[Problem to work on]: Each line in the entries below that contains the word "screenshot" counts once. Report how many there are and nothing more.

[Source material]:
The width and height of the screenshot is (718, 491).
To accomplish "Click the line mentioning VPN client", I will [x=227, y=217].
---
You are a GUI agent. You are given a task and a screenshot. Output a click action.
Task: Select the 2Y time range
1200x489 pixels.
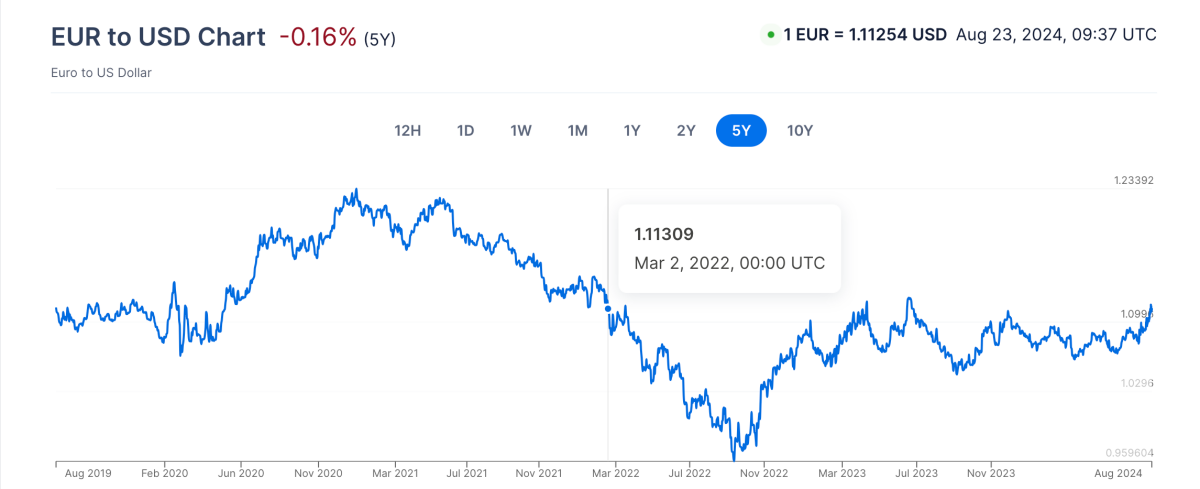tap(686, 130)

[Response]: 2